La pirogue filait rapidement sur les eaux du grand chenal bordé de palétuviers, conduite de main de maître par le rameur assis à l’arrière de l’embarcation. Le matin était calme. Le seul son provenait du bruit de la pagaie dans l'eau et des cris sporadiques des oiseaux au-dessus de nos têtes, alarmés par notre intrusion.

Nous étions en route pour Kivalo, un village de pêcheurs sis à une heure de pirogue au nord de Mangily, à Morondava, dans la région du Menabe. Un peu plus de 60 cabanes composent le village qui n’est pas accessible par la route. Justin Rakotomanahira vit ici et préside le Vondron’Olona Ifotony (VOI) ou la communauté de base qui gère et protège les ressources locales, en particulier les mangroves.

Les mangroves autour de Kivalo sont divisées en plusieurs zones, dont six sont exploitées comme bois de feu et de construction par les membres de la communauté locale en vertu de ce qu’ils appellent le «droit d’usage.» Les zones restantes sont «ala faly», c’est-à-dire aires protégées en malagasy.

Selon Justin, certains riverains sont tentés d’exploiter les mangroves des «ala faly», mais les VOI, aidés par les garde-forestiers, veillent au grain. Les menaces existent toujours. D’anciens riverains qui ont quitté le village pour aller travailler ailleurs sont revenus à Kivalo après de mauvaises récoltes et se sont établis à la périphérie du village. Ils veulent exploiter illégalement les mangroves pour en faire du charbon de bois. Les VOI et les garde-forestiers ont pu attraper trois de ces contrevenants en 2018 avec 21 sacs de charbon et les ont remis à la police / au tribunal de Morondava. Ils ont également saisi 59 fours actifs en lisière de la forêt.

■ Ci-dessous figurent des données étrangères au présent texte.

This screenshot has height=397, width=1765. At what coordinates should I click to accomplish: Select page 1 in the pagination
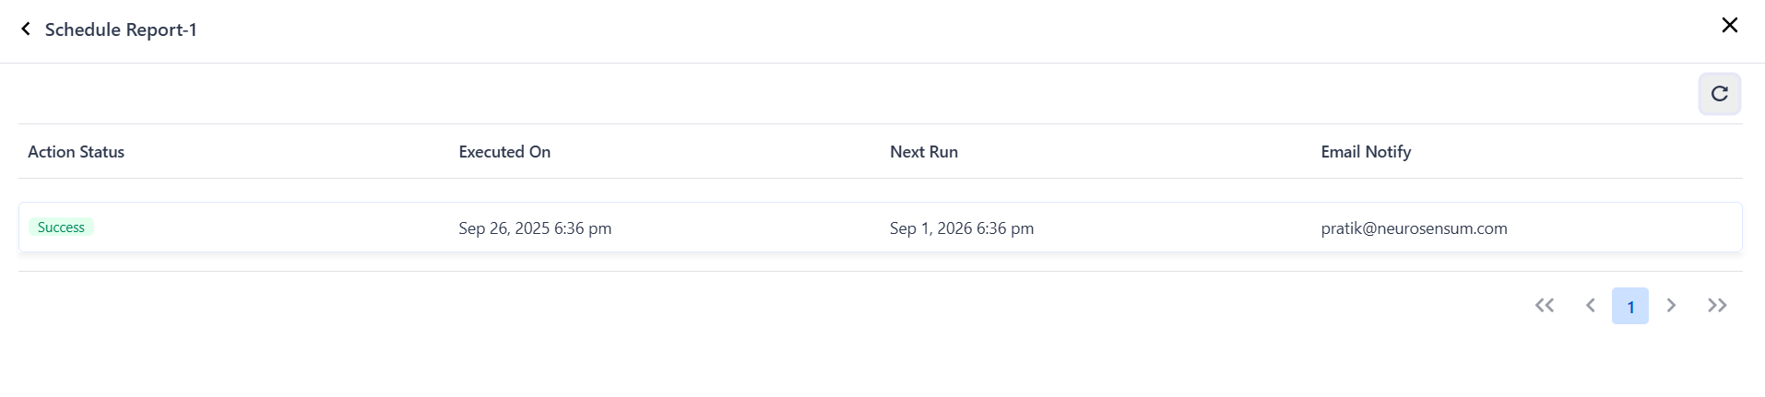click(1629, 306)
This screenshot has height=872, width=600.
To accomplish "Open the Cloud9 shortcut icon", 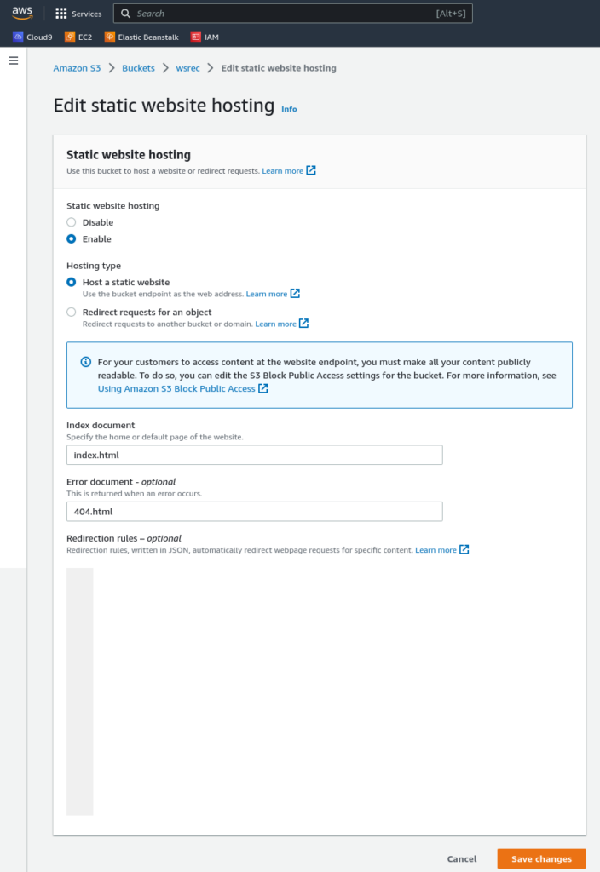I will 18,37.
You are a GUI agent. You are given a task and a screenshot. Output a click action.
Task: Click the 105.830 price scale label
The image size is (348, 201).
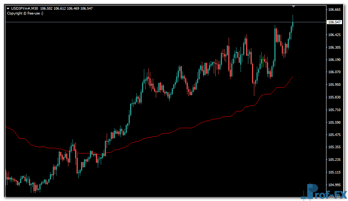(335, 97)
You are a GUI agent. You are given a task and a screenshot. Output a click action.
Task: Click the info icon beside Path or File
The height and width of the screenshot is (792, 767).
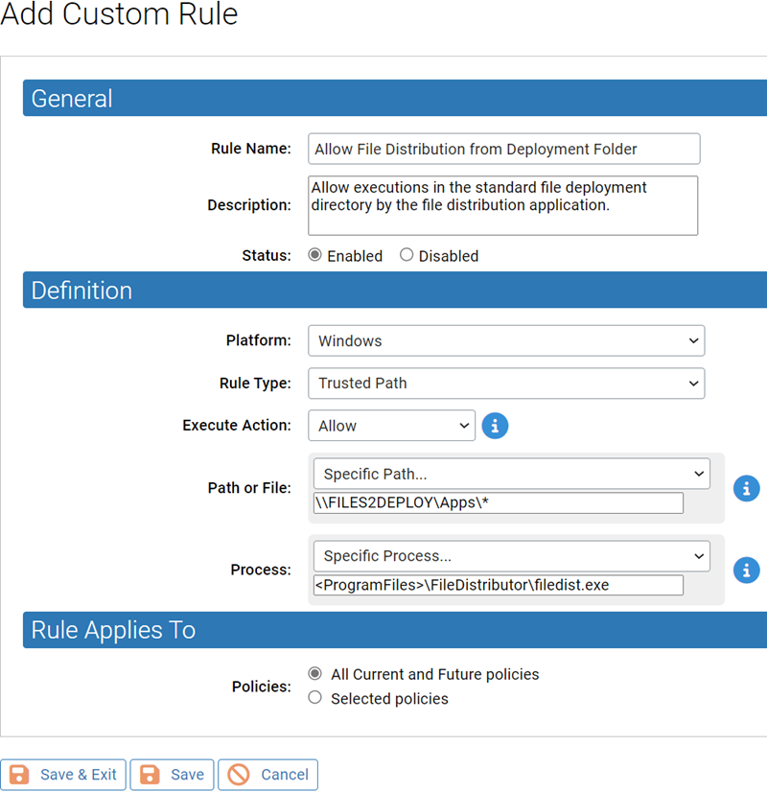coord(746,488)
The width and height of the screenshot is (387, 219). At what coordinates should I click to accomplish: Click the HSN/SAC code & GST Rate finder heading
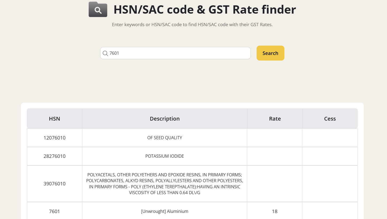[x=205, y=10]

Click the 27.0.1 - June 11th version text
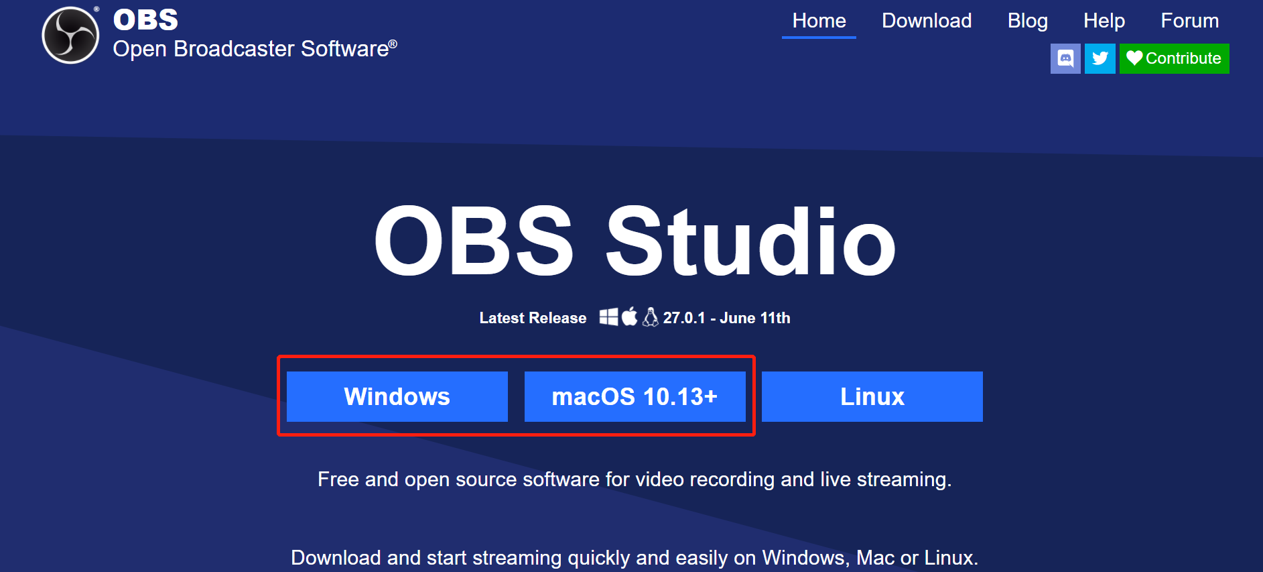pyautogui.click(x=726, y=318)
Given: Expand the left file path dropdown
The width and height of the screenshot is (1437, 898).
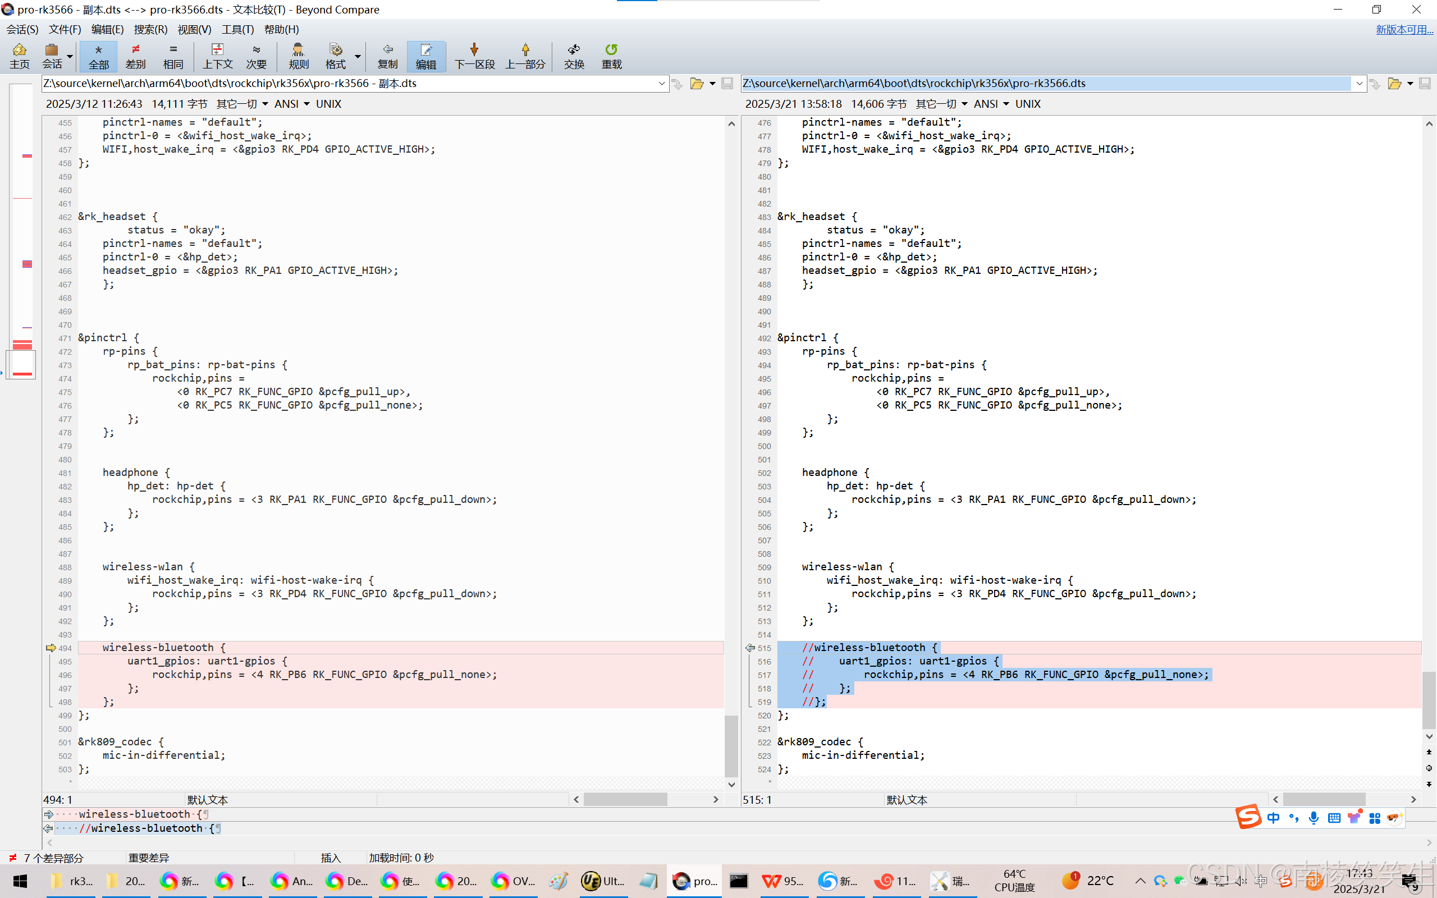Looking at the screenshot, I should tap(661, 84).
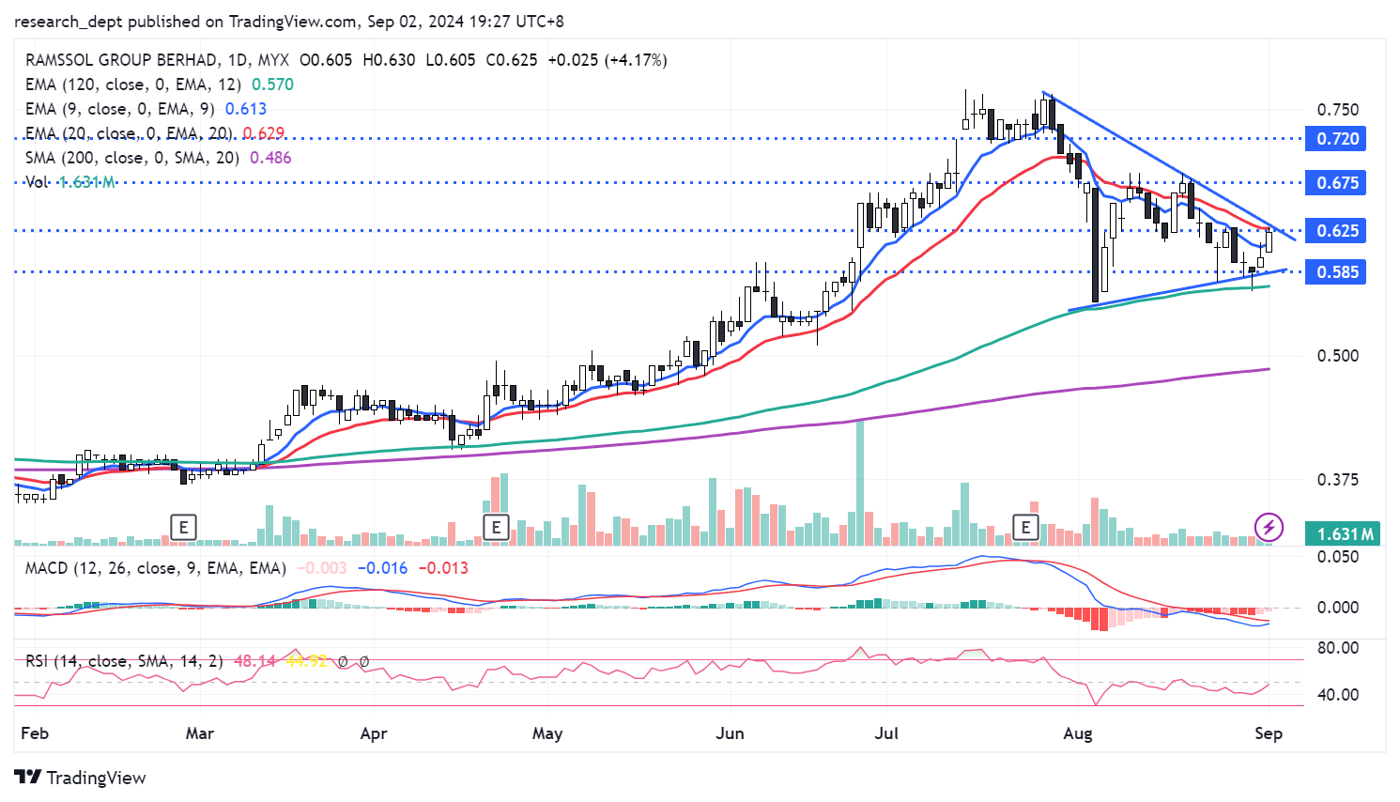Click the 0.585 price level label
This screenshot has height=802, width=1400.
(1337, 272)
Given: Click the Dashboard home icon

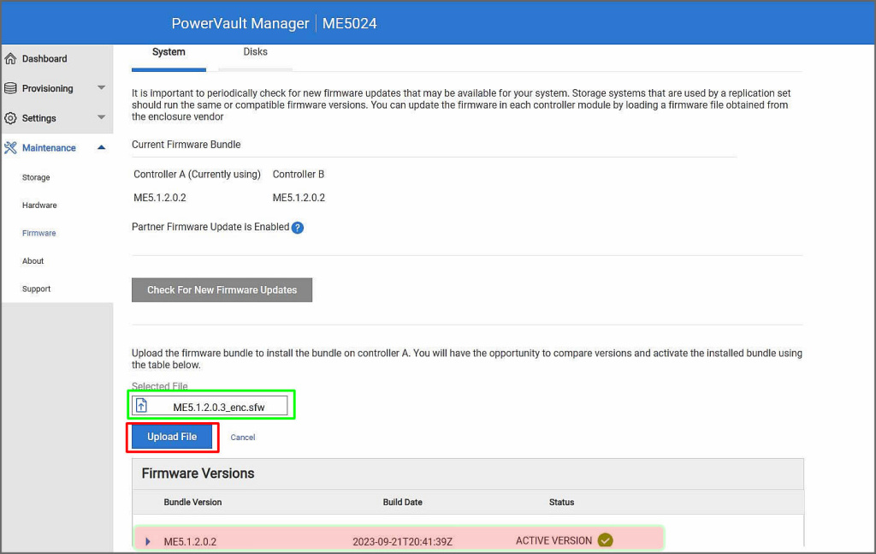Looking at the screenshot, I should tap(10, 59).
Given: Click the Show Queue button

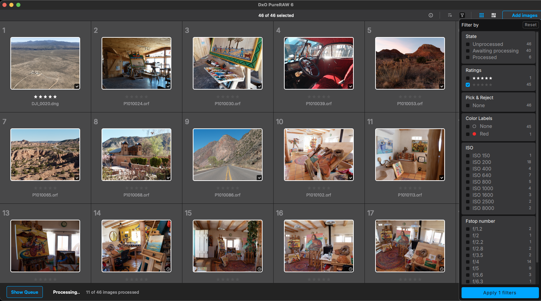Looking at the screenshot, I should tap(25, 292).
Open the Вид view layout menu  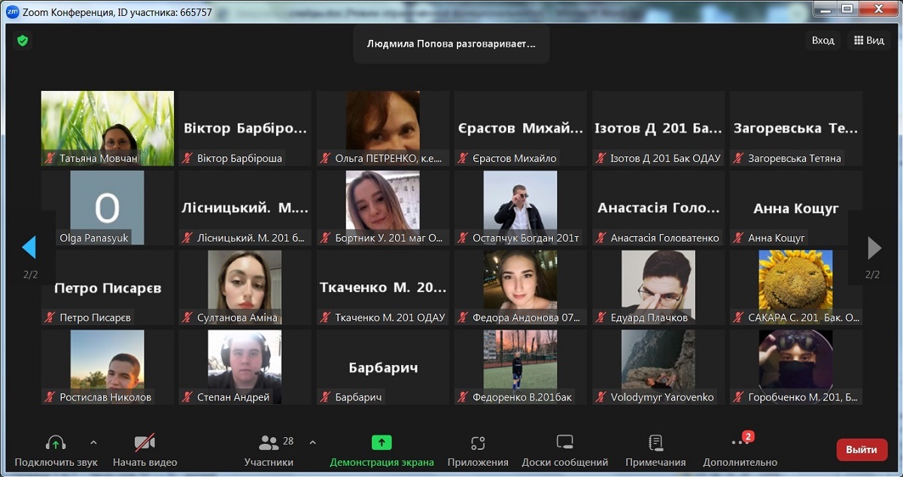(868, 41)
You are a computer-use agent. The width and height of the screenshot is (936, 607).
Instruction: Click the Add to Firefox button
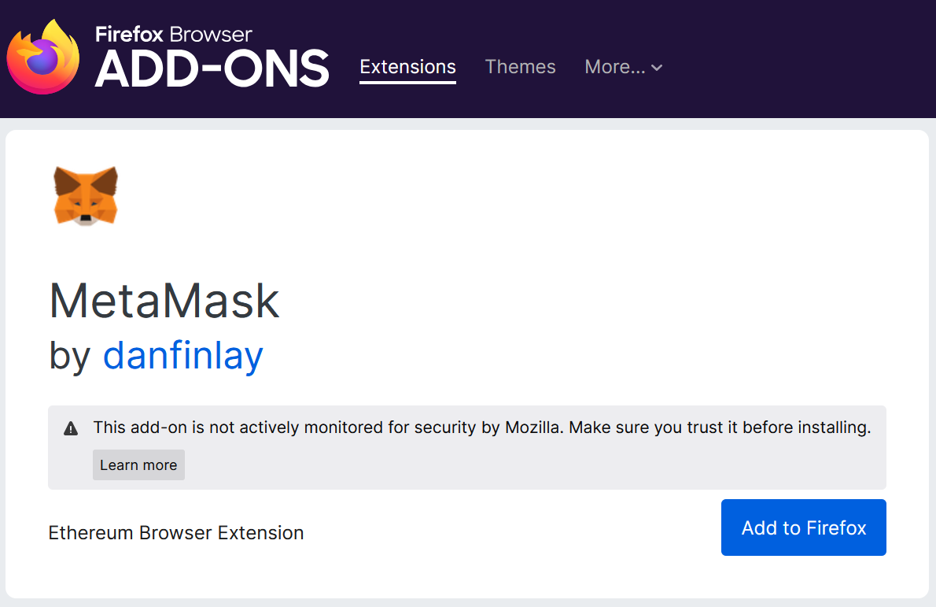click(803, 527)
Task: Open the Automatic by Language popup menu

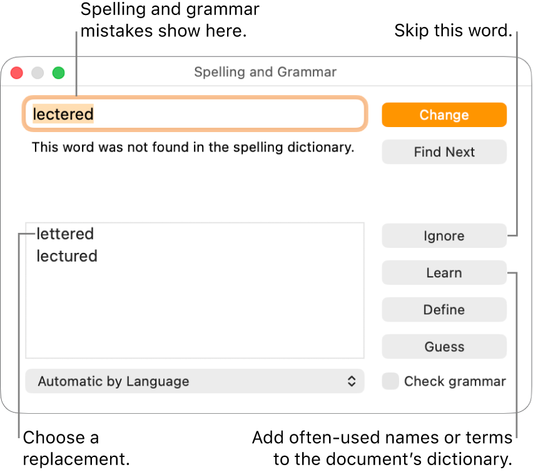Action: (188, 381)
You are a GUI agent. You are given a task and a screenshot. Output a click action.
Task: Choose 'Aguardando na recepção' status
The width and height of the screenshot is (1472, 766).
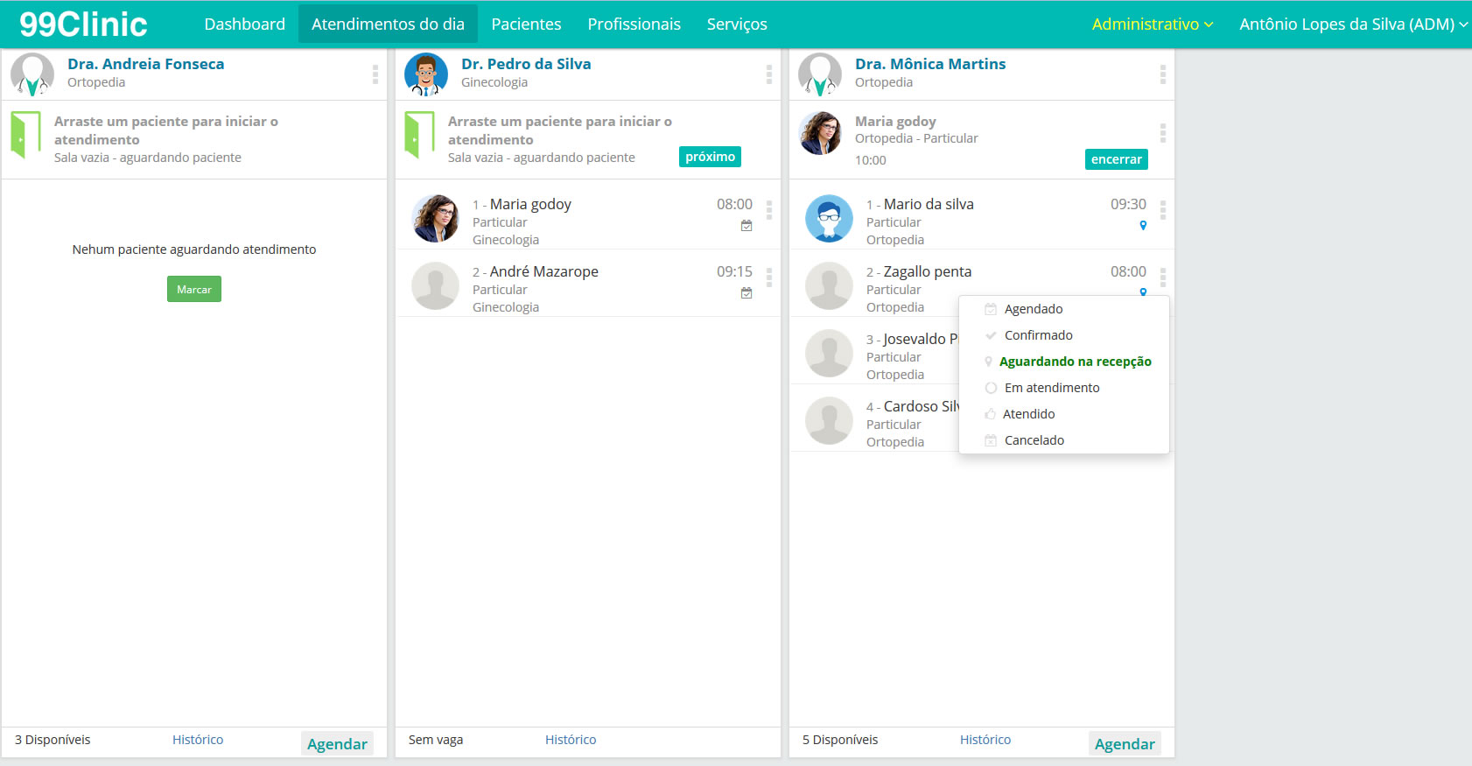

Le travail des VOI est risqué et ils craignent les représailles des contrevenants. Justin dit qu'un Dina (convention locale) est en vigueur dans le fokontany et que tous ceux surpris en violation de la loi se voient imposer une amende de 50.000 Ariary. Cependant, comme les tensions montent et les membres du VOI se sentent menacés, Justin décide en novembre dernier de demander aux autorités régionales de l’environnement de faire appel aux forces de l’ordre. Il indique qu'avec le soutien des forces, la situation est plus ou moins sous contrôle.

Les garde-forestiers communautaires aident à la  protection des forêts menacées
Les garde-forestiers communautaires aident à la protection des forêts menacées
USAID Madagascar

 

Quand on lui demande pourquoi lui et les membres de VOI continuent à protéger la forêt de mangroves malgré la menace des trafiquants, Justin répond : "Je protège mon pays et je n'ai pas peur de mourir." Les mangroves sont importantes pour les villageois car elles constituent une source de nourriture et de revenu. En effet, les mangroves servent non seulement d’habitat pour les crabes et les petits poissons que les gens capturent et vendent, mais elles offrent en même temps une protection contre les inondations et l’érosion, contribuant à la sécurité du village.

La communauté se met maintenant à l’écotourisme et à l’apiculture pour diversifier ses moyens de subsistance. Justin ajoute qu'il espère une amélioration de la situation à l’avenir et que c’est la raison pour laquelle il continue de sensibiliser la population à protéger et à préserver les ressources locales. Son épouse, Joséphine Raharinirina, craint pour la vie de son mari, mais pense que son travail est pour la bonne cause car il ne cherche qu’à améliorer la vie de la communauté.

Le programme environnemental USAID Mikajy financé par l'USAID débutera bientôt ses activités à Menabe. Le programme travaillera avec les communautés et appuiera les dirigeants locaux comme Justin pour préserver la biodiversité et créer de nouveaux moyens de subsistance durables en harmonie avec leur environnement.